EXTRACT TO READ:
----
Breast cancer survivor: How I’m helping my child cope with my diagnosis
Last June, I found out I had breast cancer. For me, the worst thing about getting that diagnosis was having to break the news to my 9-year-old daughter, Evelyn. I knew she’d have a lot questions, so I wanted to wait until I had more information about my stage and treatment plan.
When I called MD Anderson to set up an appointment, I found out about MD Anderson in Katy, which is just five minutes from my house. There, I learned my official diagnosis: stage IA triple-positive infiltrating ductal carcinoma. Dr. Sunil Patel explained that even though this type of breast cancer is aggressive, it’s easily treatable with chemotherapy and surgery.
After that appointment, I knew it was time to share the news with Evelyn. Here’s how I’ve helped my daughter cope with my diagnosis.
Seek professional advice and support
Before I told Evelyn about my diagnosis, I sought the help of a social work counselor at MD Anderson in Katy. She gave me some tips and talking points to guide me through my conversation with Evelyn. As I learned from the information she gave me, children will change the topic once they can no longer process the information they’re given. Sure enough, after my husband and I finally told Evelyn about my diagnosis and assured her my prognosis looked good, she asked me a few follow-up questions and then asked if we could bake some blueberry muffins.
----
DATA EXTRACT:
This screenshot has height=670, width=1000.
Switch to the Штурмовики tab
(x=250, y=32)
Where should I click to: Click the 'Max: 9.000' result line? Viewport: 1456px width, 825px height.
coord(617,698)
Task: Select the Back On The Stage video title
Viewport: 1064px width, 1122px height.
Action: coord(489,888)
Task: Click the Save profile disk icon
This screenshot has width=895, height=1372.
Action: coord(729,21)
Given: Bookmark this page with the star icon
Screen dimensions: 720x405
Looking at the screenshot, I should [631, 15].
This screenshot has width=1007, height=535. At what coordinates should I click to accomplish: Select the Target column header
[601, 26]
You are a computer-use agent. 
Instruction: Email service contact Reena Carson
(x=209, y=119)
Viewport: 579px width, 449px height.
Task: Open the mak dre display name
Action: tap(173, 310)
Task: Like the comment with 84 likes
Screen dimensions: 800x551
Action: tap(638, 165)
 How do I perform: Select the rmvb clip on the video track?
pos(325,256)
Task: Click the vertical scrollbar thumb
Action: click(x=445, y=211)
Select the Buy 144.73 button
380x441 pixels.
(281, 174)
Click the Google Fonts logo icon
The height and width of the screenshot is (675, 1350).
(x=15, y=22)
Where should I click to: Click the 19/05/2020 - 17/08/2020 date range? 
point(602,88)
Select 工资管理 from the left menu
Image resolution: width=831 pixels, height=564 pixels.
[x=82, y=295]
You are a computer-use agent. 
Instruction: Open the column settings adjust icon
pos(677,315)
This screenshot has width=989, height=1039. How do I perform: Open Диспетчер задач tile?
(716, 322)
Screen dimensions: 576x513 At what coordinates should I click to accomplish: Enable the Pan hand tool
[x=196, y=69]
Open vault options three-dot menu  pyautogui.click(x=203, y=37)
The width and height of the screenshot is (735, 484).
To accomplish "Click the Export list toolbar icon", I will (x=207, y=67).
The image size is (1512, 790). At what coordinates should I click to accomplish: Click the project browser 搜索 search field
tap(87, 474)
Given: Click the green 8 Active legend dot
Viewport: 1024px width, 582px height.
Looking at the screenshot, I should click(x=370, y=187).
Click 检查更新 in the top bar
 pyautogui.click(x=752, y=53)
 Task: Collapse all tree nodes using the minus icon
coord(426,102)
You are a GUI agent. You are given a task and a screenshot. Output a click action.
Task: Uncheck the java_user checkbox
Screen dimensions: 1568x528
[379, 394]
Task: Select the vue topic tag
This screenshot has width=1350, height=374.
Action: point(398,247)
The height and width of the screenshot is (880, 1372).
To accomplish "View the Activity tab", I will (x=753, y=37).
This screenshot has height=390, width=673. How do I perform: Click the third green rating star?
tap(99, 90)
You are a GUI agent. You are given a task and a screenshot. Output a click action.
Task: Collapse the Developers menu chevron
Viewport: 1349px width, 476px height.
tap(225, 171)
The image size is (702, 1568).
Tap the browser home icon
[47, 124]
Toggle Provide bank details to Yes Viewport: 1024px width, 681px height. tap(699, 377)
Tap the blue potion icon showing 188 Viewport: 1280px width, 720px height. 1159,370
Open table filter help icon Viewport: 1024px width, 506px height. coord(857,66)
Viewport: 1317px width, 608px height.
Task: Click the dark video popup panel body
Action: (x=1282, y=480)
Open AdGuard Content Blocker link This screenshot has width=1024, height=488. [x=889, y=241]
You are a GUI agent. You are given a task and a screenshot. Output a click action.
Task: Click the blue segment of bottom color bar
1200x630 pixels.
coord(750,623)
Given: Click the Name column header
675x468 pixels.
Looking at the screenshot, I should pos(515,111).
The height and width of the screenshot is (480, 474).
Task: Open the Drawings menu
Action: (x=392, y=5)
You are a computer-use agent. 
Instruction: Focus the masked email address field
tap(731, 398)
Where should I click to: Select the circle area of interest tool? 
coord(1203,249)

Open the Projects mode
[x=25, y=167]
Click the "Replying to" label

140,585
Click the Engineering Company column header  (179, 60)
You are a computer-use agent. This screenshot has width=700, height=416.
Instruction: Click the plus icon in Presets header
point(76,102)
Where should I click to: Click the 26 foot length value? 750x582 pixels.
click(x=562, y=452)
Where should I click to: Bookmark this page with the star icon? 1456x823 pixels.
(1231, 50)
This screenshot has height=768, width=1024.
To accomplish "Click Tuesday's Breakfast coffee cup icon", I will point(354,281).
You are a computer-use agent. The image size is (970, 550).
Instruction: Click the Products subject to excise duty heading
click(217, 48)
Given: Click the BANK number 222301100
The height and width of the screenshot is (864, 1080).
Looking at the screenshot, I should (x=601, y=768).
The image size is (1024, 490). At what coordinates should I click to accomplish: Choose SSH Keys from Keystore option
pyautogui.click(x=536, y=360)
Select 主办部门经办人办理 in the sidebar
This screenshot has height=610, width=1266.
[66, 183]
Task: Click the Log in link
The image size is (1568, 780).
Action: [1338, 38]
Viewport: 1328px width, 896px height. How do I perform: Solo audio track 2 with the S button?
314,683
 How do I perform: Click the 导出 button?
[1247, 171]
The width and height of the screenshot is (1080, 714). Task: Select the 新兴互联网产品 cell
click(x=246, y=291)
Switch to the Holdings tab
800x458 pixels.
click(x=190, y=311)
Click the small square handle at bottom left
----
YOUR GOAL:
Write the next part of the piece on helping a child cope with a breast cancer diagnosis, picking up after its final sentence. The material is unrelated to the piece on helping a child cope with a breast cancer diagnosis.

OUTPUT FOR THIS EXERCISE:
Later, she came back to me with more questions. I tried to reassure her that Dr. Patel and the rest of my care team would treat my cancer, but she was hesitant to believe me. After several more attempts to quell her fears, I offered her the chance to speak with Dr. Patel, and she immediately took me up on the offer. I hadn’t even asked Dr. Patel if he’d do it, so I was extremely thankful that he agreed.
I brought Evelyn to my next appointment, and the way Dr. Patel handled it was amazing. Evelyn asked him many questions about my medication and how sick it was going to make me, and Dr. Patel answered each of her questions with so much care and respect. It was exactly what she needed because after that moment, I saw a shift in her attitude.
Stay honest but positive
Since her talk with Dr. Patel, Evelyn has stayed mostly positive. Another big reason for that is because I try to keep a positive attitude around her. I know she’s always watching me, so if I have a good attitude, she’ll have one, too. But I still keep our conversations honest. Every day she asks me how I’m feeling, and I answer her truthfully. On my rough days, I ask her to go make me a cup of tea or do something small for me so that she feels like she’s helping me get better.
When my hair started falling out after my second chemotherapy treatment, we took a family trip to my husband’s barber, and she was right by my side, holding my hand, as my husband’s hair stylist took an electric razor to my head. I wanted her to see that it wasn’t a scary thing or a sad thing, and I wanted to show her that we still had control over cancer and that I’d be losing my hair on my terms.
Keep on living life
Evelyn sees me getting up and doing everything that I always did, just at a different speed. That gives her confidence that I can beat this disease, and I think it’s also helped me better manage it myself. Admittedly, it’s sometimes hard to do even the little tasks. That’s where my husband, family and friends have been incredibly supportive. They’ll make us dinner, come over and help me take Evelyn for playdates.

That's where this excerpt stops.